Evaluation of pathways involved in the protective effect of trans sodium crocetinate against contrast-induced nephropathy in rats.

Contrast-induced nephropathy (CIN) is the most important side effect following contrast media application. The purpose of this study was to investigate the nephroprotective effects of trans sodium crocetinate (TSC) against sodium amidotrizoate/meglumine amidotrizoate (SAMA). Wistar rats were classified into eight groups (n = 6, male, 220-250 g) including (1) sham, injection of solvents (intraperitoneally; i.p.), (2) premedication-control, N(ω)-nitro-L-arginine methyl ester (L-NAME, 10 mg/kg, i.p.) + indomethacin (IND, 10 mg/kg, i.p.), (3) model (L-NAME + IND + SAMA (12.5 ml/kg, i.p.)), (4-6) TSC 10, 20, and 40 mg/kg/day, 7 days, i.p., and L-NAME + IND + SAMA, (7) N-acetylcysteine (NAC, 125 mg/kg/day, 7 days, i.p.) and L-NAME + IND + SAMA, (8) TSC alone (40 mg/kg/day, 7 days, i.p.). Rats were injected with L-NAME, IND, and SAMA 40 h after water deprivation. SAMA caused the enhancement of histopathological damage in kidney tissue, biochemical factors (serum blood urea nitrogen and creatinine), and oxidative stress. Moreover, SAMA increased inflammation (TNF-α), apoptosis proteins (Caspase 3-cleaved and Bax/Bcl-2 ratio), and autophagy markers (Beclin-1 and LC3 II/I ratio).
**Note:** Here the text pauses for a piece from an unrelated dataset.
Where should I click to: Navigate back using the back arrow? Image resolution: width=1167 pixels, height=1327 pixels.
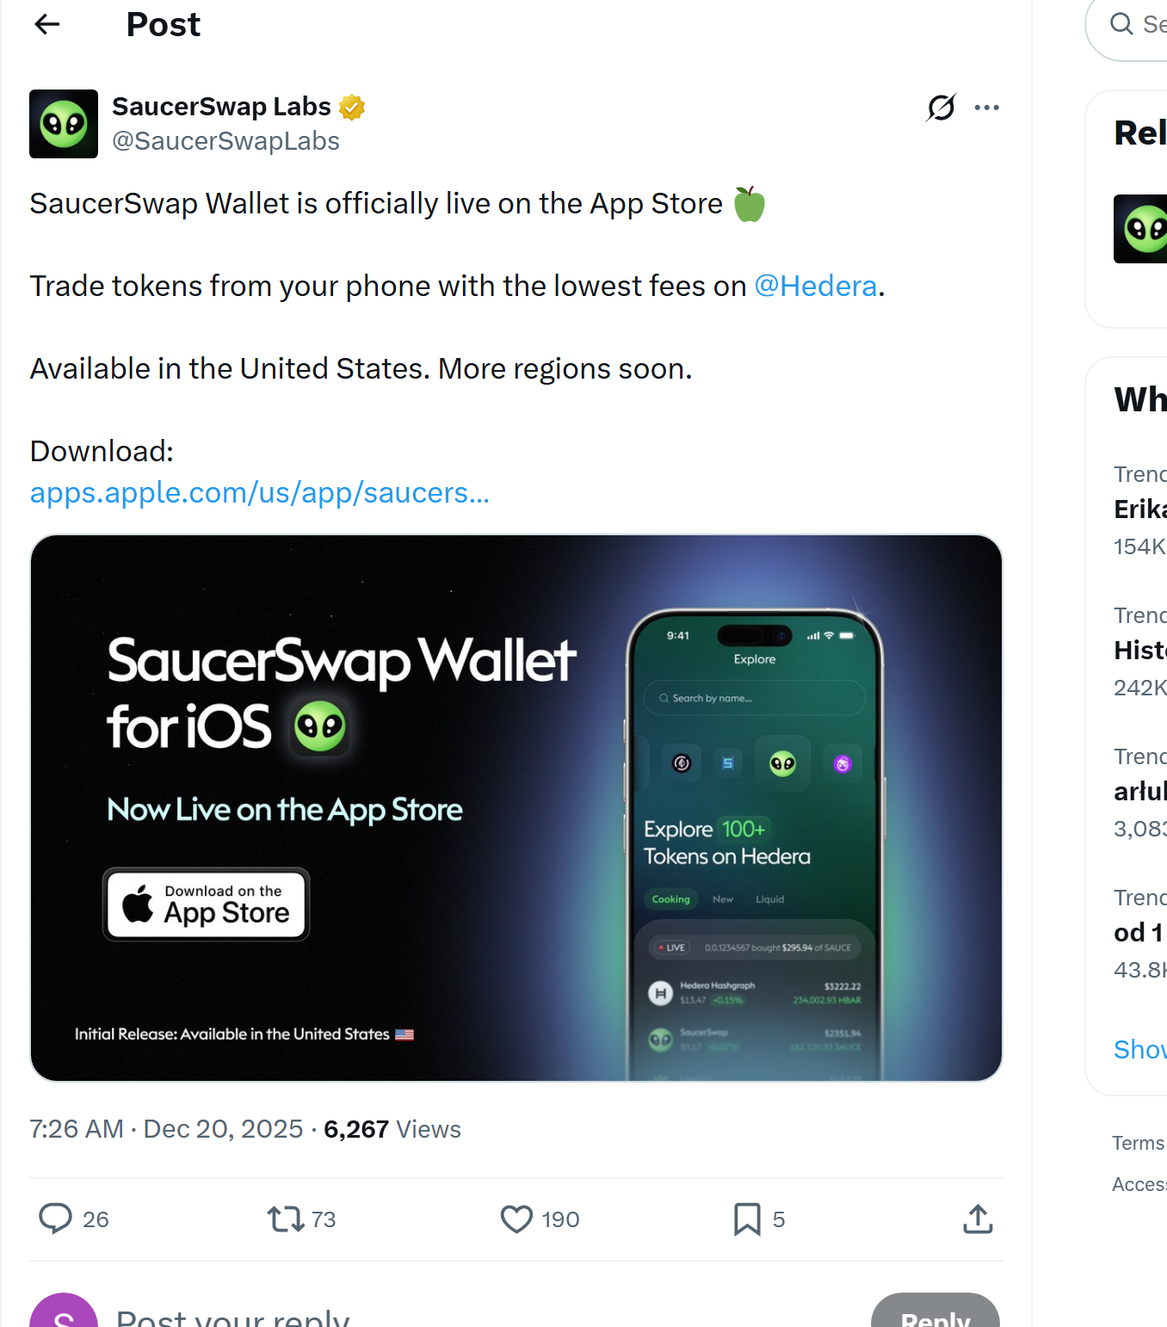(46, 24)
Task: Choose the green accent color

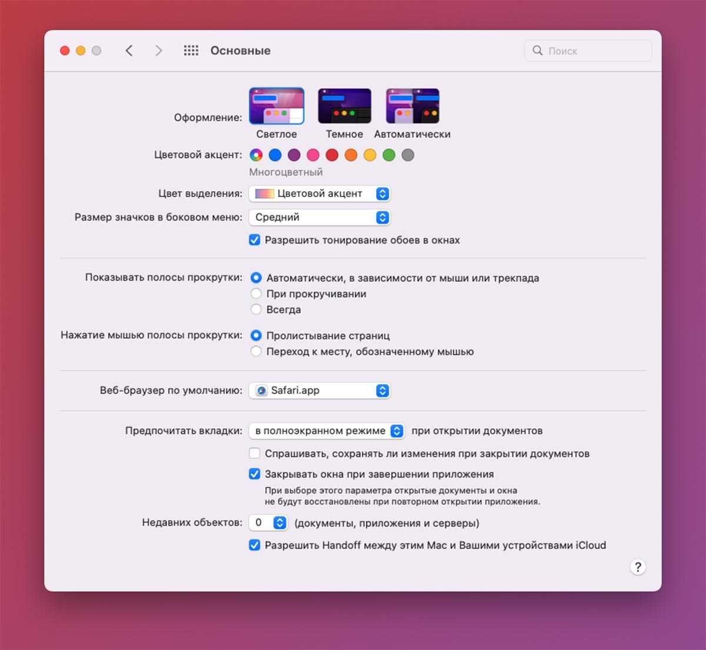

TSC declined biochemical factors and oxidative stress. Also, TSC 40 mg/kg decreased histopathological damage, inflammation, apoptosis, and autophagy markers. This study demonstrated that TSC has nephroprotective effects through anti-oxidant, anti-inflammatory, and anti-apoptotic properties, as well as regulating autophagy.